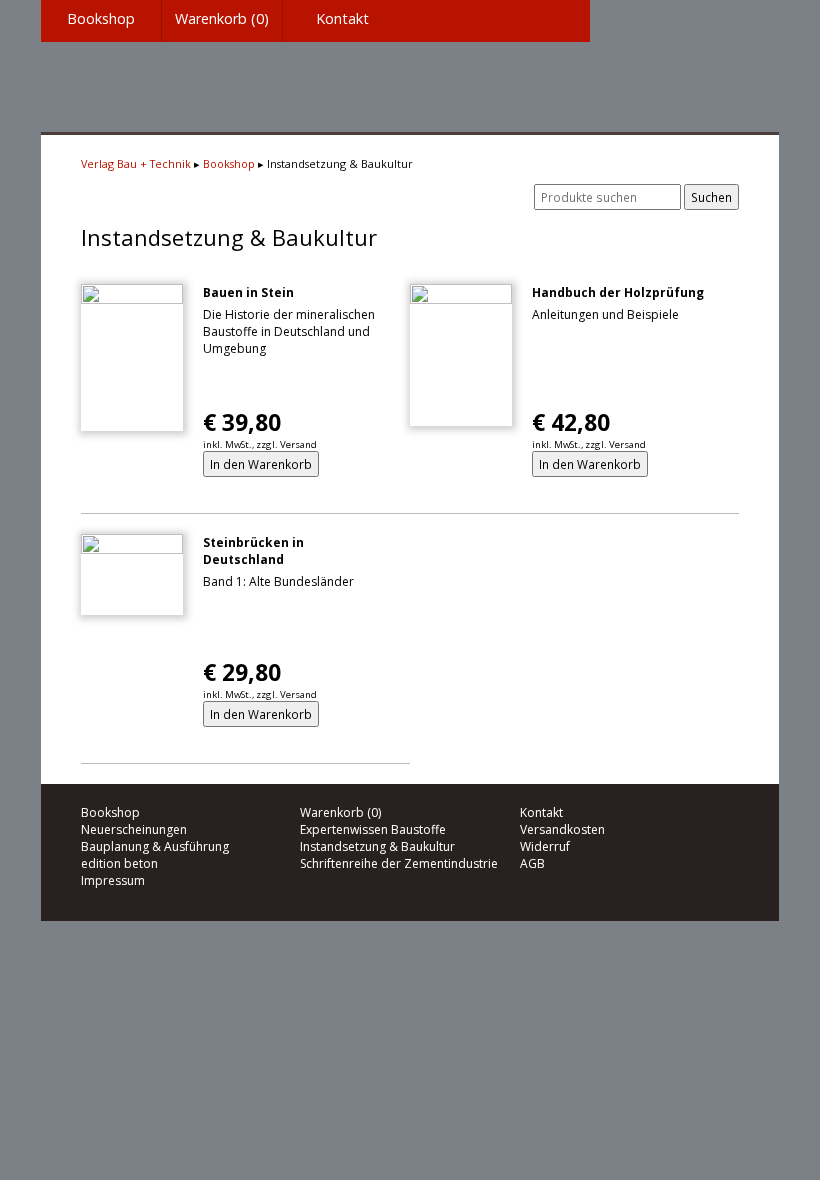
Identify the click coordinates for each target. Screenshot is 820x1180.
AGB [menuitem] (532, 863)
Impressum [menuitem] (113, 880)
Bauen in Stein (248, 292)
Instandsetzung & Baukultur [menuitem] (377, 846)
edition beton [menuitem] (119, 863)
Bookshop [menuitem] (101, 18)
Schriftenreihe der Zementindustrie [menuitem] (399, 863)
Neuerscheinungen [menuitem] (134, 829)
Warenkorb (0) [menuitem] (222, 18)
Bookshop (229, 163)
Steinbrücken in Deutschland (253, 551)
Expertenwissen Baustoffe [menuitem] (373, 829)
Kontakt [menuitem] (342, 18)
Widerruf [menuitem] (545, 846)
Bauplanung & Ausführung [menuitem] (155, 846)
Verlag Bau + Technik (136, 163)
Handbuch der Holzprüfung (618, 292)
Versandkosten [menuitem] (562, 829)
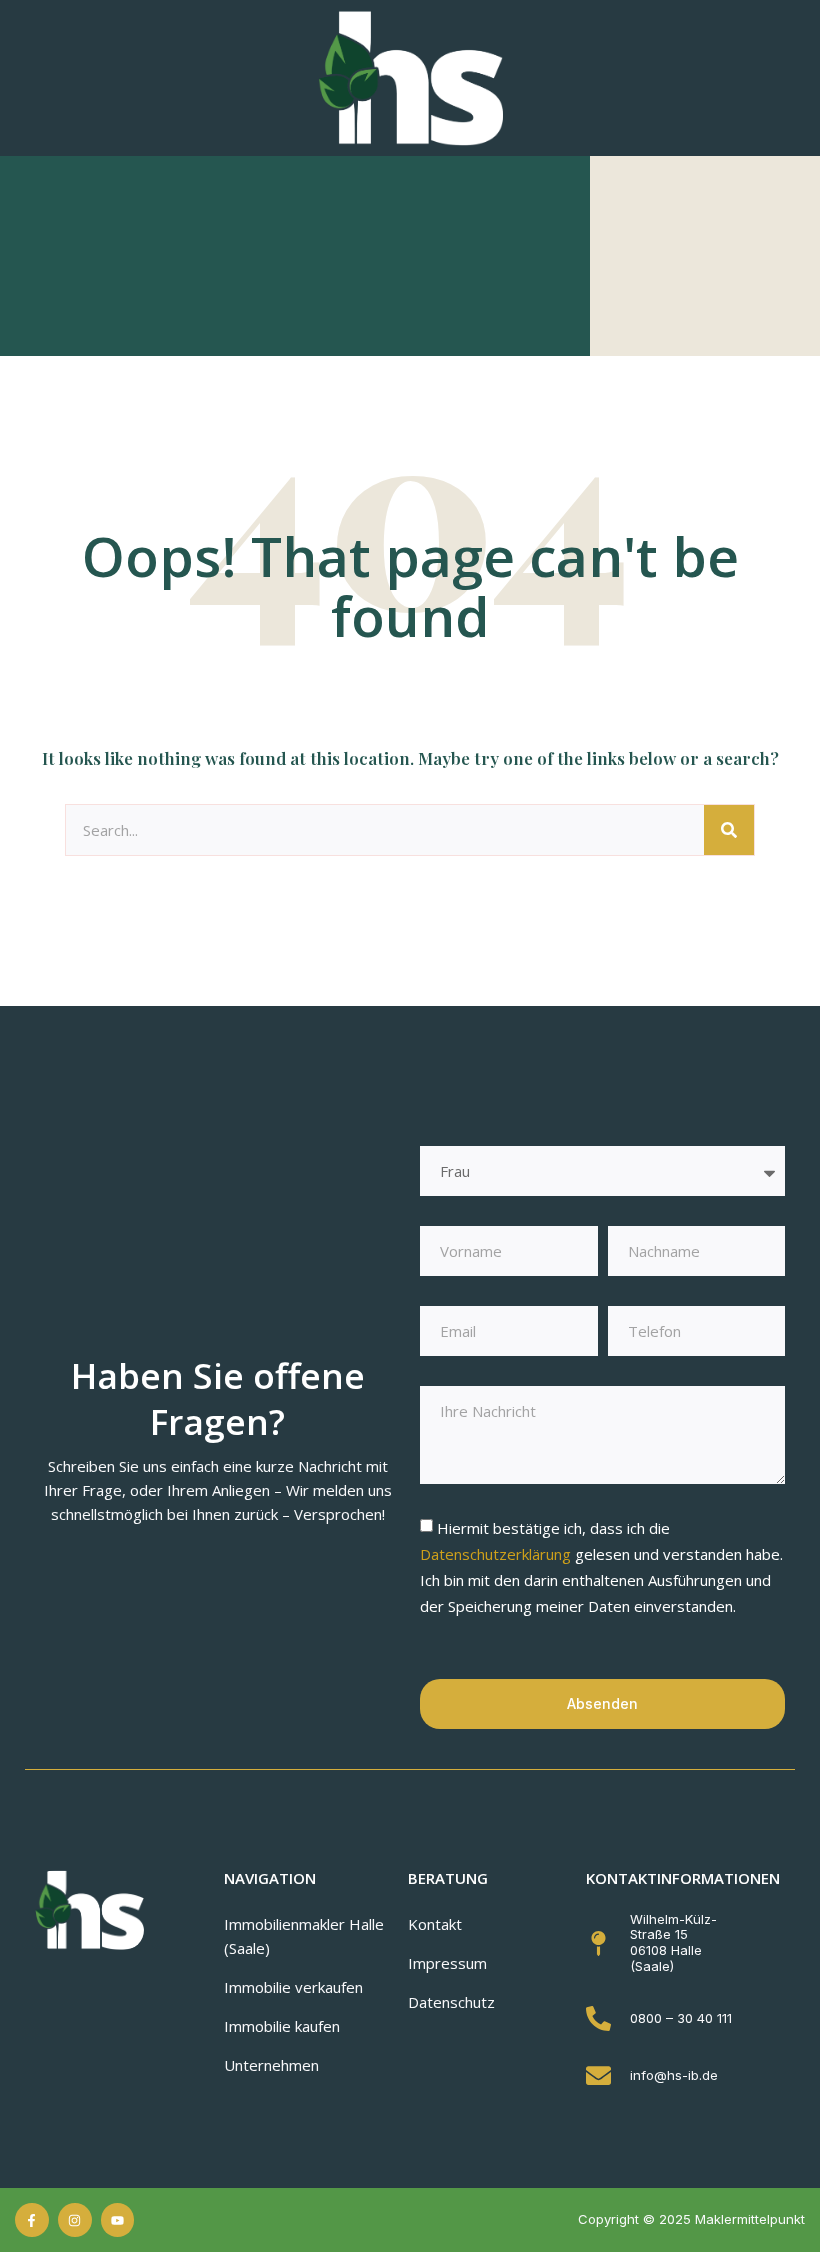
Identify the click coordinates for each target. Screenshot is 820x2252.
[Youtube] (118, 2220)
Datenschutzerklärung (497, 1554)
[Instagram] (75, 2220)
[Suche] (729, 830)
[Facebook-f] (32, 2220)
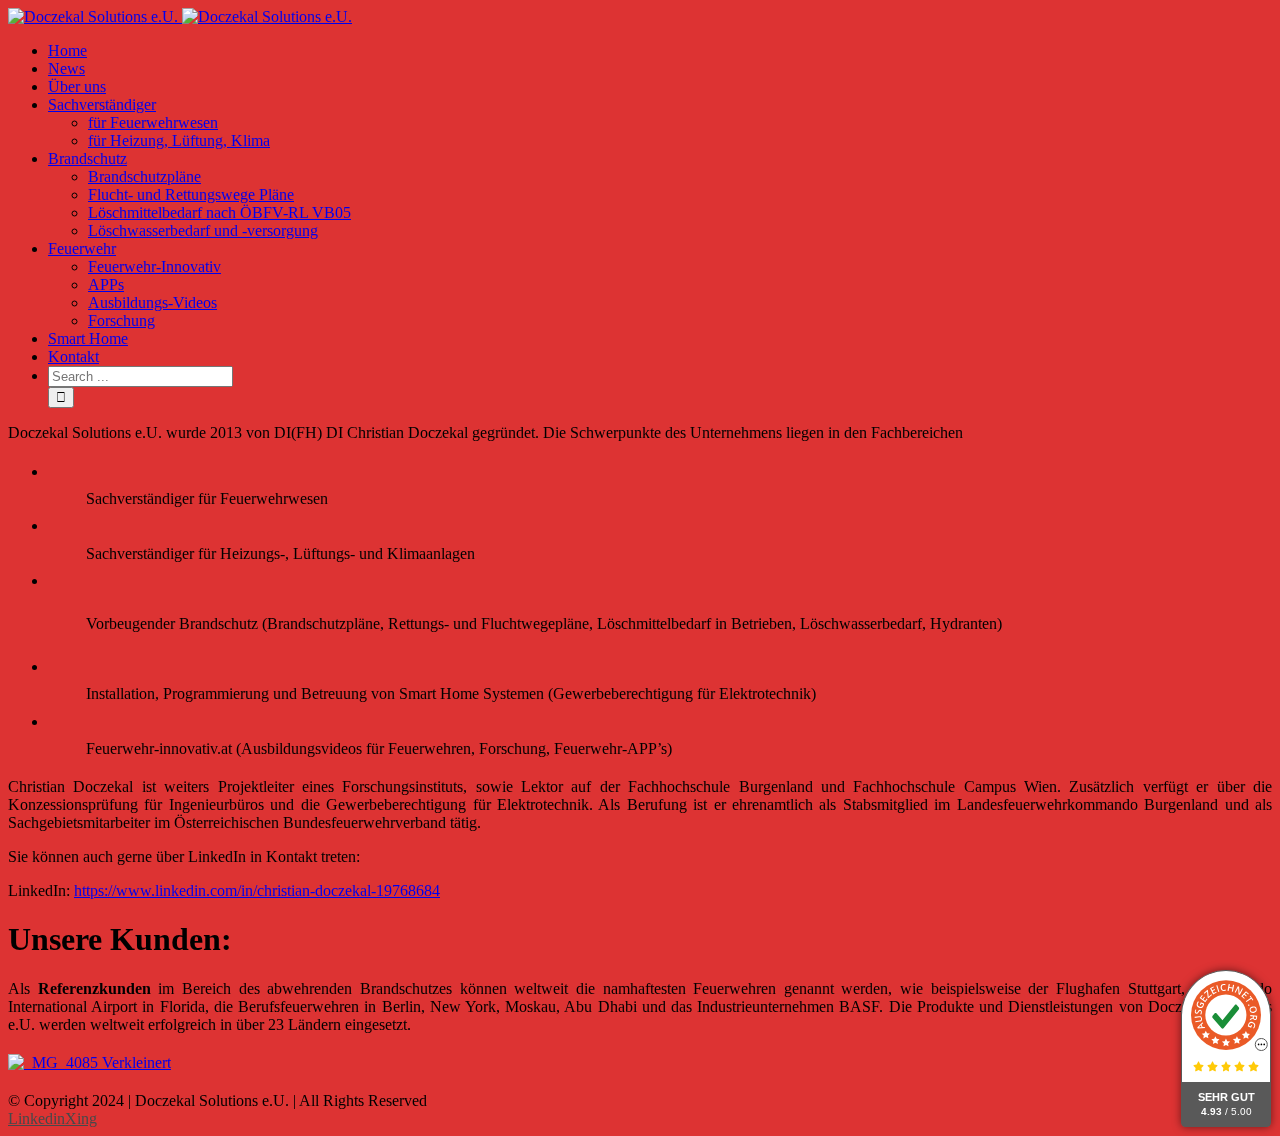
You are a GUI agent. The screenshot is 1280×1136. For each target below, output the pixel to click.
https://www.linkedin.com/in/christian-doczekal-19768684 (257, 890)
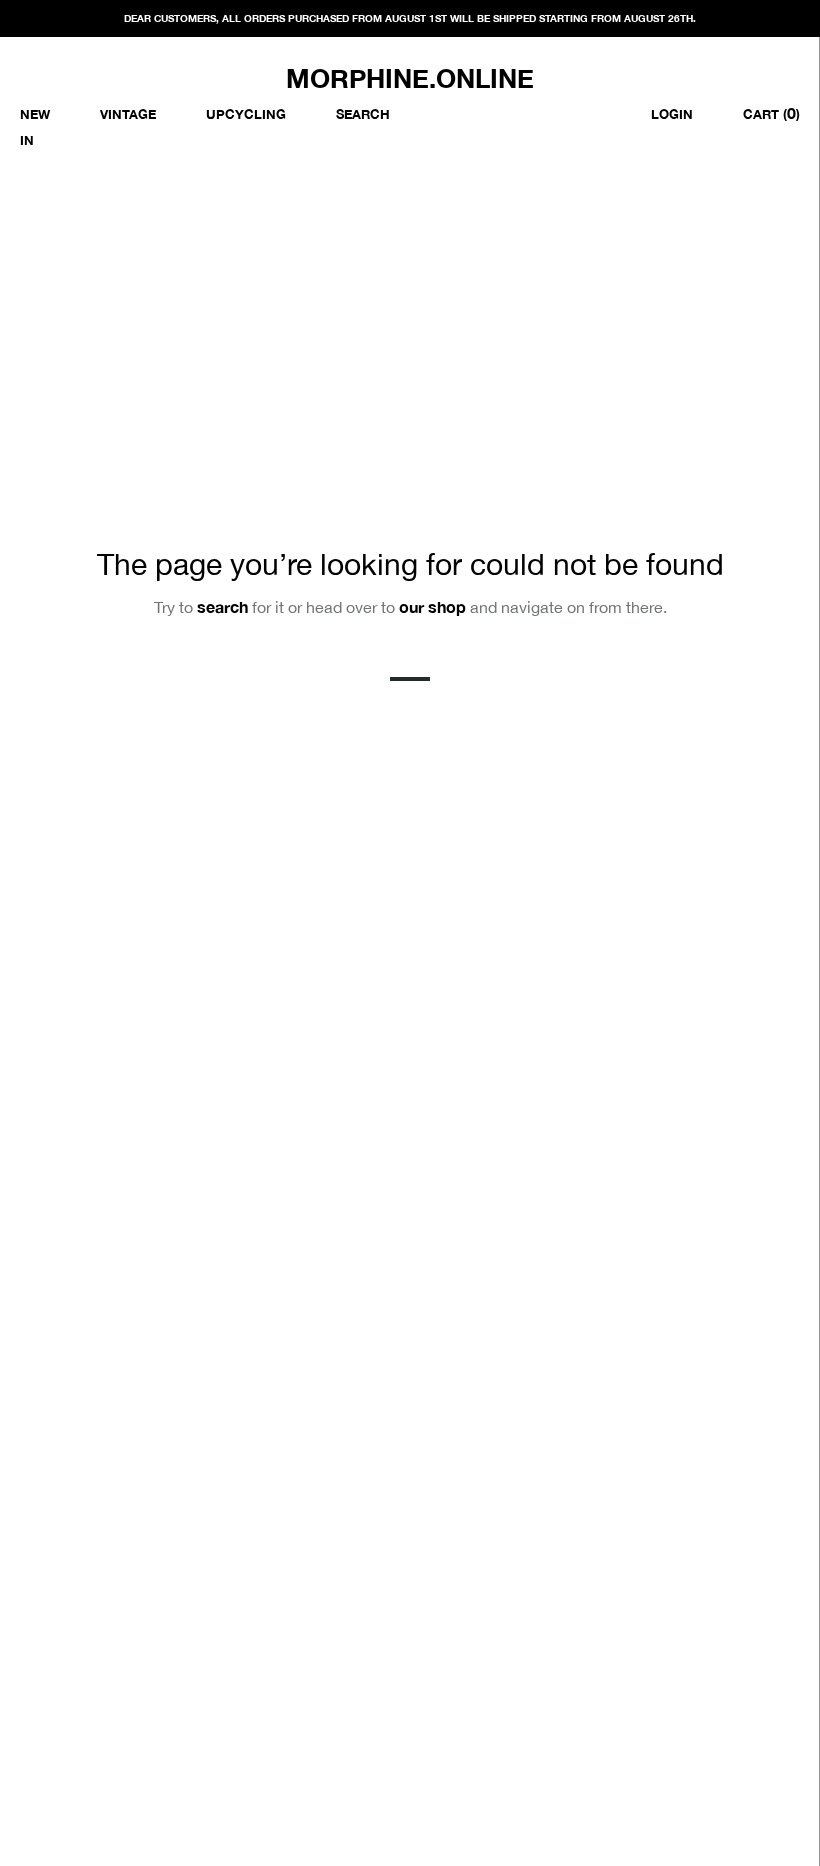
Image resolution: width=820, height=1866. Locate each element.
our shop (432, 606)
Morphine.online (410, 78)
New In (35, 127)
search (222, 606)
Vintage (128, 114)
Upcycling (246, 114)
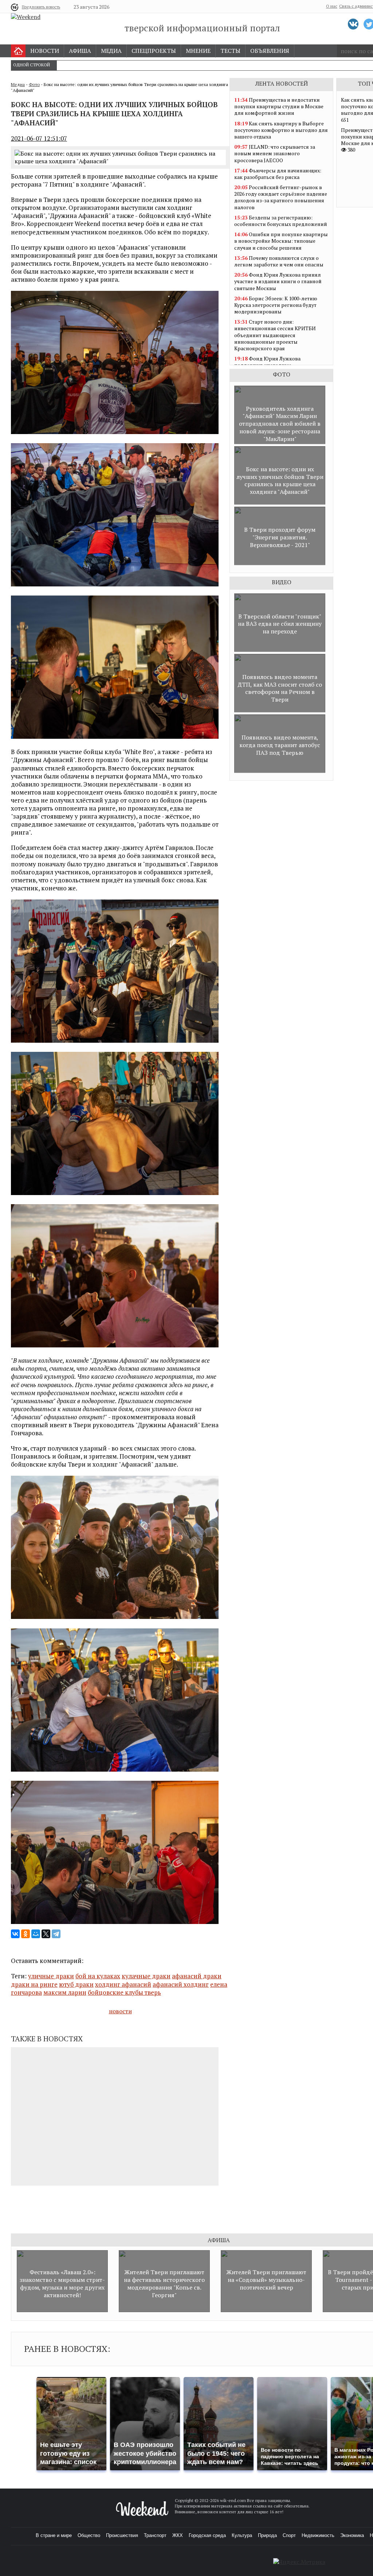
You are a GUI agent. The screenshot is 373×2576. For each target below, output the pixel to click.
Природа (267, 2535)
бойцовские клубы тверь (124, 1992)
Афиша (80, 51)
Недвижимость (318, 2535)
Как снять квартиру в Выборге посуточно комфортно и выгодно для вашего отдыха (281, 130)
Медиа (111, 51)
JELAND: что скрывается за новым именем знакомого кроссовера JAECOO (274, 153)
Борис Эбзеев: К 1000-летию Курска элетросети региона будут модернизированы (275, 305)
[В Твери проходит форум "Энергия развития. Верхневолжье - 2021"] (279, 563)
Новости (44, 51)
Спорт (289, 2535)
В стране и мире (54, 2535)
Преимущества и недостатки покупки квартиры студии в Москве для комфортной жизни (278, 106)
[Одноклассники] (25, 1933)
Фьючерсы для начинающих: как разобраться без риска (277, 173)
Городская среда (207, 2535)
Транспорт (155, 2535)
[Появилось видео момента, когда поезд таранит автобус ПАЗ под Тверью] (279, 771)
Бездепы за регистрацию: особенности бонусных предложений (280, 220)
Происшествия (122, 2535)
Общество (89, 2535)
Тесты (230, 51)
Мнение (198, 51)
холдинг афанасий (123, 1984)
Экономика (352, 2535)
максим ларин (64, 1992)
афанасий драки (196, 1976)
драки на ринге (34, 1984)
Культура (242, 2535)
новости (120, 2011)
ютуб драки (76, 1984)
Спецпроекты (153, 51)
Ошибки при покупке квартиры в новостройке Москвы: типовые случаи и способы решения (281, 241)
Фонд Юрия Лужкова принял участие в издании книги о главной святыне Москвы (278, 281)
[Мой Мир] (35, 1933)
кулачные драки (146, 1976)
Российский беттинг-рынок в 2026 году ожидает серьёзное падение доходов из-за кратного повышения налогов (280, 197)
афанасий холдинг (181, 1984)
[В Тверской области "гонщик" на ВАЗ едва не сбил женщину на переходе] (279, 650)
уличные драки (51, 1976)
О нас (331, 6)
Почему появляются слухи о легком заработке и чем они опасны (278, 261)
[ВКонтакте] (15, 1933)
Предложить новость (41, 6)
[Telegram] (56, 1933)
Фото (34, 84)
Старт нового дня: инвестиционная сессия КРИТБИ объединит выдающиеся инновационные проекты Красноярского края (275, 335)
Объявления (269, 51)
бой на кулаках (97, 1976)
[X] (46, 1933)
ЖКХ (177, 2535)
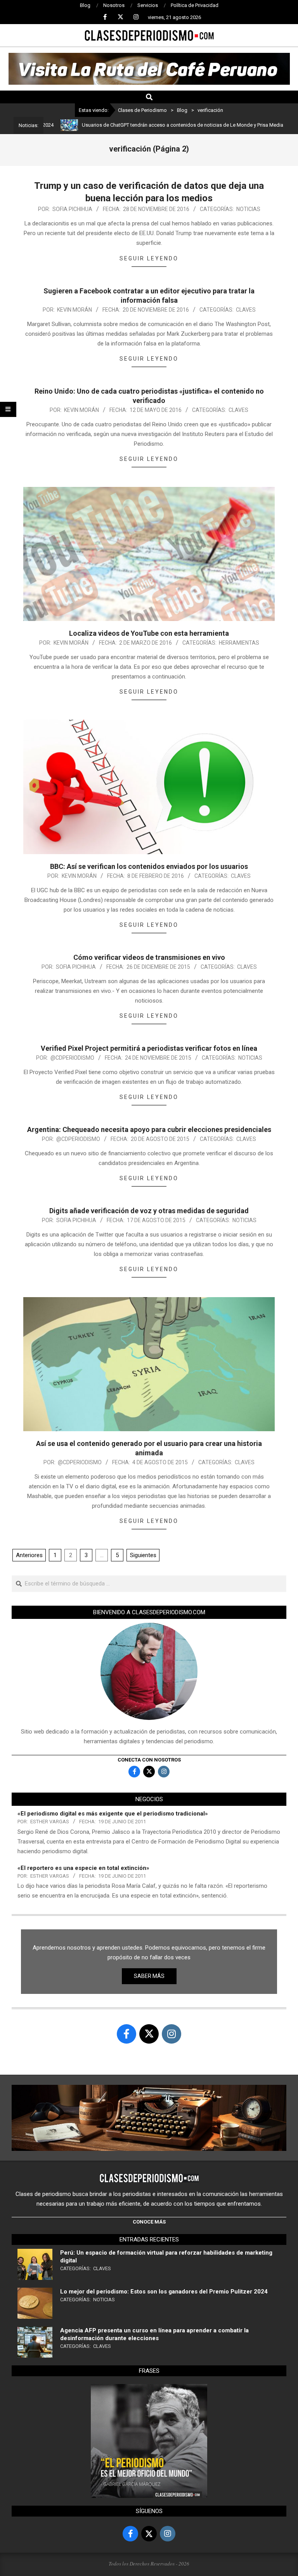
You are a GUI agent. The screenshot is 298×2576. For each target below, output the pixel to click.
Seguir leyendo (149, 258)
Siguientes (143, 1555)
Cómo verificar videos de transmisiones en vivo (149, 957)
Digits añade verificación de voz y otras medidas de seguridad (149, 1211)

▸ TASK ITEM:
Would you output only the span of the records above that opens with the line containing "Image resolution: width=820, height=1866." and closes with the line containing "Недвижимость (318, 2535)", ends included and pictures dropped?

▸ FINAL ANSWER:
Image resolution: width=820, height=1866. Locate each element.
our shop (432, 606)
Morphine.online (410, 78)
New In (35, 127)
search (222, 606)
Vintage (128, 114)
Upcycling (246, 114)
You are a GUI agent. The screenshot is 373×2576. For each target below, output the pixel to click.
Природа (267, 2535)
бойцовские клубы тверь (124, 1992)
Афиша (80, 51)
Недвижимость (318, 2535)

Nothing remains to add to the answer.